The results of Experiment 1 show a clear effect of the segmental overlap on reading times: readers were facilitated in reading a target word in the onset-related condition in comparison to both the onset-unrelated and the control condition. The pattern goes in the same direction for penultimate- and antepenultimate-stress targets, suggesting similar processing in the computation of segmental information for both types of words.

The pattern we obtained is entirely compatible with Schiller’s (2004; Schiller and Kinoshita, 2007) explanation: in the onset-related condition the prime pre-activates the initial phonological segments of the target at the level of phonological encoding. According to such a view, the active units are phonological segments and not phonetically specified syllabic units.

The analogous pattern obtained for penultimate- and antepenultimate-stress target supports this claim. In our experiment, the congruent prime always coincided with the first syllable of the target and, thus, the prime might have activated a syllabic unit rather than two phonological segments. However, in Italian a syllabic unit is realized in one of two different phonetic versions, i.e., as stressed or unstressed. Thus, the prime could have affected the target at a phonetic level, by activating a phonetically specified syllabic unit, which would also activate information about stress. This being the case, a different pattern for penultimate- and antepenultimate-stress targets would be expected since pre-activation of stressed syllables would facilitate reading antepenultimate-stress targets (which start with a stressed syllable) but not penultimate-stress targets (which start with an unstressed unit) and pre-activation of unstressed syllables would lead to the opposite pattern. The results of our experiment showing a parallel pattern for both penultimate- and antepenultimate-stress words suggest that the prime exerts its effect at an abstract phonological level, with a benefit for onset-overlapping targets during the word phonological encoding (Schiller, 2004)⁵.

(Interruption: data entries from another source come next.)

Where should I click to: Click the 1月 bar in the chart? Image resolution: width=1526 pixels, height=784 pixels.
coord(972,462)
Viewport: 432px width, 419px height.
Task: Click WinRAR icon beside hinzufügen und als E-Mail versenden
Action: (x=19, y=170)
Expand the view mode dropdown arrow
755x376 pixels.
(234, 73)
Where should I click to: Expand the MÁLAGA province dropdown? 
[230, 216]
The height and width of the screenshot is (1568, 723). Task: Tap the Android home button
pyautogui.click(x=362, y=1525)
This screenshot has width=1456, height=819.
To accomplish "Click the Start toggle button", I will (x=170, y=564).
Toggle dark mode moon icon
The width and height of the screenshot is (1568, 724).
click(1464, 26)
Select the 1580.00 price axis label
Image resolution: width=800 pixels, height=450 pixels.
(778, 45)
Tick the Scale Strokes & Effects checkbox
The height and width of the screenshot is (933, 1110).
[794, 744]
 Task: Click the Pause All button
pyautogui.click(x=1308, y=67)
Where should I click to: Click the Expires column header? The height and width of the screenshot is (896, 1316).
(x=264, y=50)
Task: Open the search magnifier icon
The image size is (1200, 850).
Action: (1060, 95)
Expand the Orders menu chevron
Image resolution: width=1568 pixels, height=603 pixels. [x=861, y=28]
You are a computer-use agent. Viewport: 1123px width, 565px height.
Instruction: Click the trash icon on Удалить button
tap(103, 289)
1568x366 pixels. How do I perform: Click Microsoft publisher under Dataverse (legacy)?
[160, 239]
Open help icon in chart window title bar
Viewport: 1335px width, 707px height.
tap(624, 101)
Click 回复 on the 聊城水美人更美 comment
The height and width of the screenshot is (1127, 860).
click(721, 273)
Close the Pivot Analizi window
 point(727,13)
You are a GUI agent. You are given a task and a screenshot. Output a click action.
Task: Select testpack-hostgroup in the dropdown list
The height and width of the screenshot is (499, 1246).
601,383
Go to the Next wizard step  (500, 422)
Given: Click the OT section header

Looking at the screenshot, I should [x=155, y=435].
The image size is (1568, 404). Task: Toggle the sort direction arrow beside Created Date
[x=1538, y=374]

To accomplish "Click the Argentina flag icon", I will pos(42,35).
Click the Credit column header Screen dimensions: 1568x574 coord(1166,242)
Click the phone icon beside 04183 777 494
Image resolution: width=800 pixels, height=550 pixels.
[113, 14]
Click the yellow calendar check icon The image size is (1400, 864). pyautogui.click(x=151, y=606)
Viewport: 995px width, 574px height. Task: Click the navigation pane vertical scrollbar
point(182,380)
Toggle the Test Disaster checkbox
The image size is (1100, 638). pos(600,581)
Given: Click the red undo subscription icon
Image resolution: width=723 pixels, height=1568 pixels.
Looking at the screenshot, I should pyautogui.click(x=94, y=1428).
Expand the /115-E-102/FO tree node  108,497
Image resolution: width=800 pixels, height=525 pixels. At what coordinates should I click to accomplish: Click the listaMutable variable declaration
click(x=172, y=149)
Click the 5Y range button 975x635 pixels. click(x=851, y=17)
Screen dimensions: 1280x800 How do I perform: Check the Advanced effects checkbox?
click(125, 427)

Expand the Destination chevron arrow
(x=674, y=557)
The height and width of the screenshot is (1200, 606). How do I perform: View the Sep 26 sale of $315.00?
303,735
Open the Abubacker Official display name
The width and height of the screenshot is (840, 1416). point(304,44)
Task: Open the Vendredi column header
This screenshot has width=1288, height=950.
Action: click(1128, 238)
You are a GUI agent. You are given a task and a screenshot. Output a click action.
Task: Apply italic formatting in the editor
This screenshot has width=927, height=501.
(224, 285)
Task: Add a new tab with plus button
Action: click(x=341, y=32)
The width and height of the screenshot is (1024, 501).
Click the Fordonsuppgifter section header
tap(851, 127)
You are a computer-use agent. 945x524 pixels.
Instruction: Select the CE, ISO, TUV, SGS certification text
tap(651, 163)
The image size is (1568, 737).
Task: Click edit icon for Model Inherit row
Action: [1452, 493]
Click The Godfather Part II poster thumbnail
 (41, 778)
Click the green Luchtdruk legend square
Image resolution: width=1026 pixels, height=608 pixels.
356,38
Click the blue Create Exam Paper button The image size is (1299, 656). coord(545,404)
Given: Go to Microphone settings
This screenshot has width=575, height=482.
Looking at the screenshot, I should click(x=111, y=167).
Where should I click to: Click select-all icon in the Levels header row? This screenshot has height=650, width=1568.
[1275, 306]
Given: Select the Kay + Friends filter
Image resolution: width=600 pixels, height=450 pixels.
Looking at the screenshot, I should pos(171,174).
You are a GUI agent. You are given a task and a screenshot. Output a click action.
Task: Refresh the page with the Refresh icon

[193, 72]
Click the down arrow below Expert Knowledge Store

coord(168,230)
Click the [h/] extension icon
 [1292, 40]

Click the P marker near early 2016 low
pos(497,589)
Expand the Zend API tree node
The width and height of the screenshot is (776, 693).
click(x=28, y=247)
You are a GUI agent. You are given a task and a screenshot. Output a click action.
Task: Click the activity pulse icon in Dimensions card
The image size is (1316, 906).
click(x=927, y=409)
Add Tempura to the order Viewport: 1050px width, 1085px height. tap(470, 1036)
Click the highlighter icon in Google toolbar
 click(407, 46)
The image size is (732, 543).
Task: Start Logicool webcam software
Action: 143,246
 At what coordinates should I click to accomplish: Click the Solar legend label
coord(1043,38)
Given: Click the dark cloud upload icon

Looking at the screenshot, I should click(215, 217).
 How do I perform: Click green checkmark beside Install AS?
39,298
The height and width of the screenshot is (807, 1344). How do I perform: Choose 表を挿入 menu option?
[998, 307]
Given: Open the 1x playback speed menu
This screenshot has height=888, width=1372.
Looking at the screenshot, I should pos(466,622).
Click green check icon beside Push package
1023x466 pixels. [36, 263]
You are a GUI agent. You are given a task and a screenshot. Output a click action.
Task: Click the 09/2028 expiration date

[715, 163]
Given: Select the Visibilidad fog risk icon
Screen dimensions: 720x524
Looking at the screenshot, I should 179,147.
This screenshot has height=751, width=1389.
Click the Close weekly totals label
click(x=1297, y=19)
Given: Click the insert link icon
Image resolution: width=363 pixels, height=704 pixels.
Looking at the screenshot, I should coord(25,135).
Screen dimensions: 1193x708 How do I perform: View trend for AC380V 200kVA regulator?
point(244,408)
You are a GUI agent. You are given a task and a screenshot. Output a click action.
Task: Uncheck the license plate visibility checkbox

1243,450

In Experiment 2 we investigated the effect of suprasegmental priming on the phonological encoding of the word using the same set of target words of Experiment 1.

Experiment 2

The aim of the present experiment was to establish whether the masked stress priming is effective in generating a stress priming effect, and whether such an effect is facilitatory or inhibitory in nature. The stress priming effect reported by previous studies has never been tested against a control condition (Colombo and Zevin, 2009; Sulpizio et al., 2012a,b), with the consequence that it is still unclear whether priming the metrical structure of a word facilitates or inhibits reading it aloud. Moreover since all aforementioned studies adopted a visible priming technique – in which readers explicitly processed the prime – it cannot be excluded that the effect of stress priming they reported may have a strategic component. To rule out this hypothesis, we used the masked priming paradigm with prime-target pairs that differed at the segmental level but did or did not share the metrical structure. In this way, we would be able to assess whether primes sharing or not sharing stress with the targets (i.e., the congruent vs. incongruent condition) affect target reading, with respect to a non-linguistic control condition, over and above any effect due to the prime and target mismatch at the segmental level.